* [Task directions]:
Retype the lines below exactly, from the one that contains "Where should I" through the last, and leave every picture out.

* [Input data]:
......

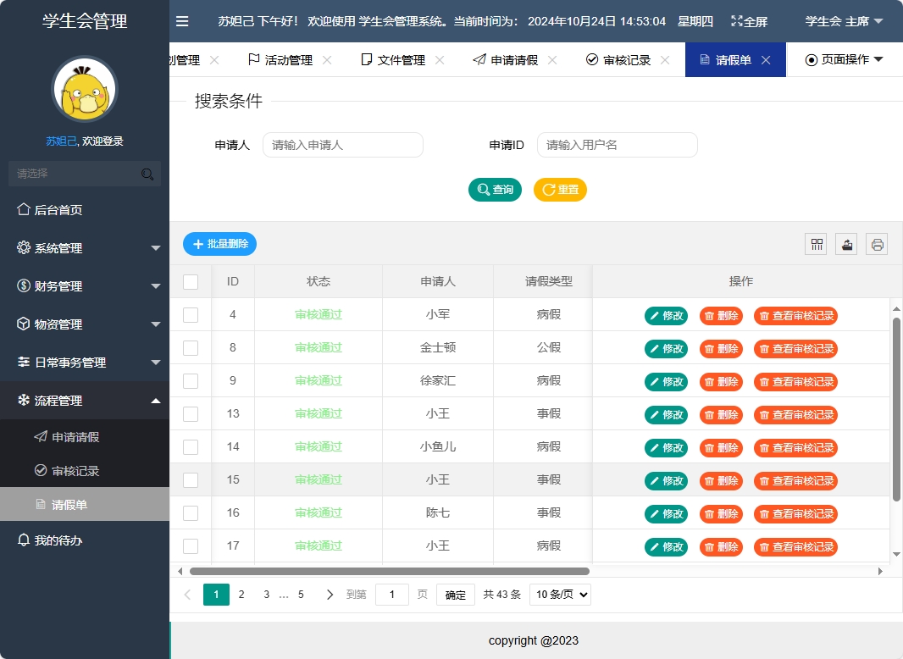Open the column display settings grid icon
Image resolution: width=903 pixels, height=659 pixels.
point(815,244)
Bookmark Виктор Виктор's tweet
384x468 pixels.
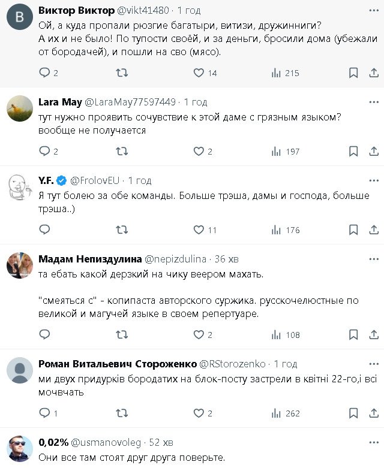353,73
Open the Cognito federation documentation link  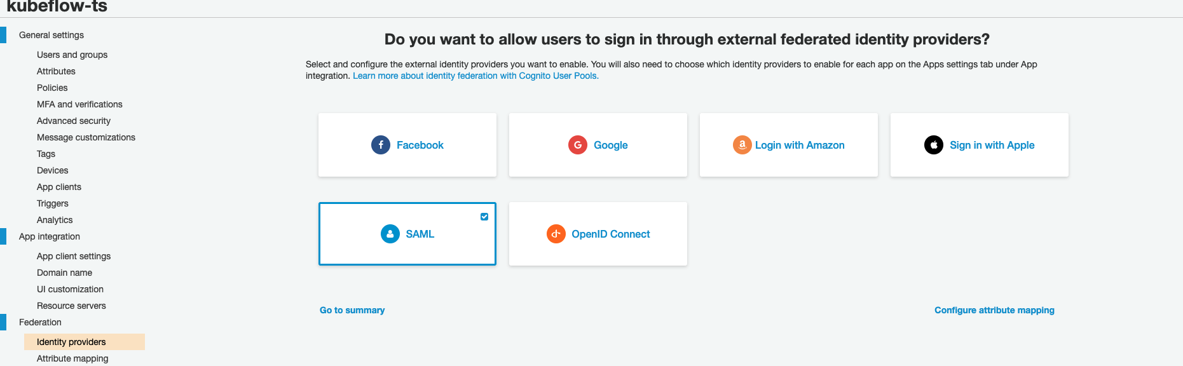475,76
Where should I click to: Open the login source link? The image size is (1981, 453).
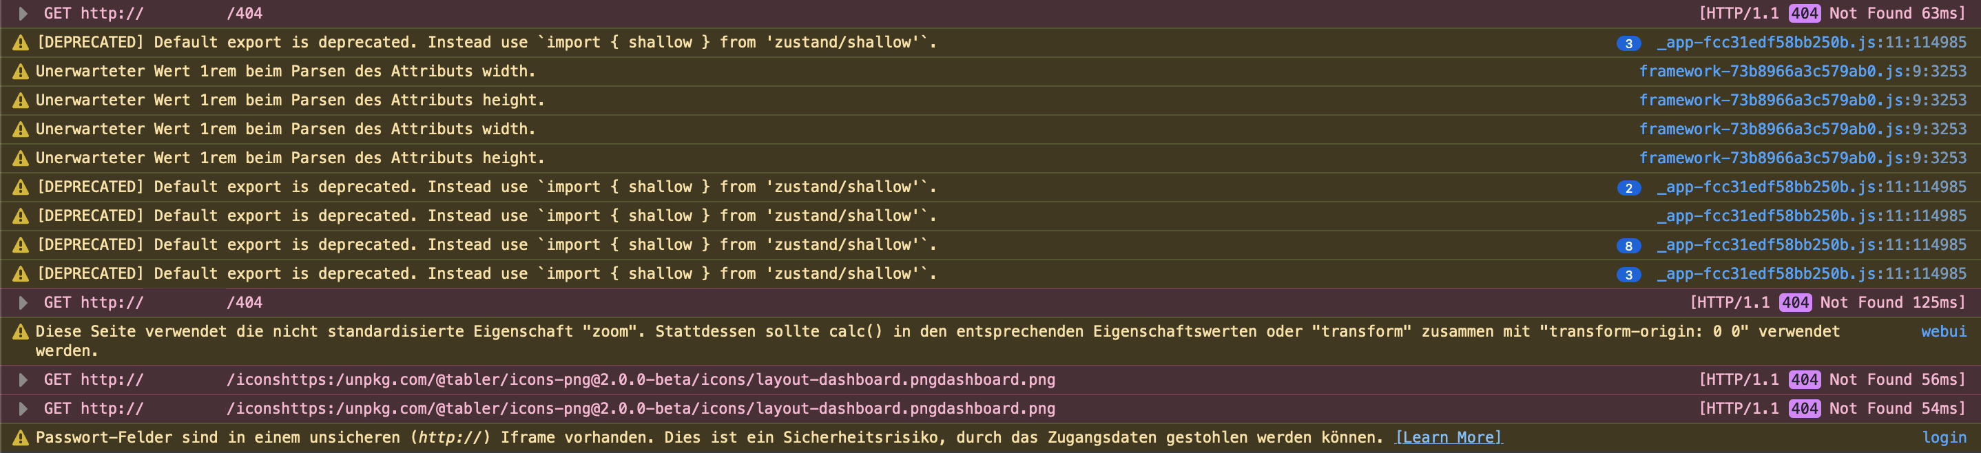[1946, 437]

......

* [Task result]:
Where should I click to: Open the login source link? The image size is (1981, 453).
[1946, 437]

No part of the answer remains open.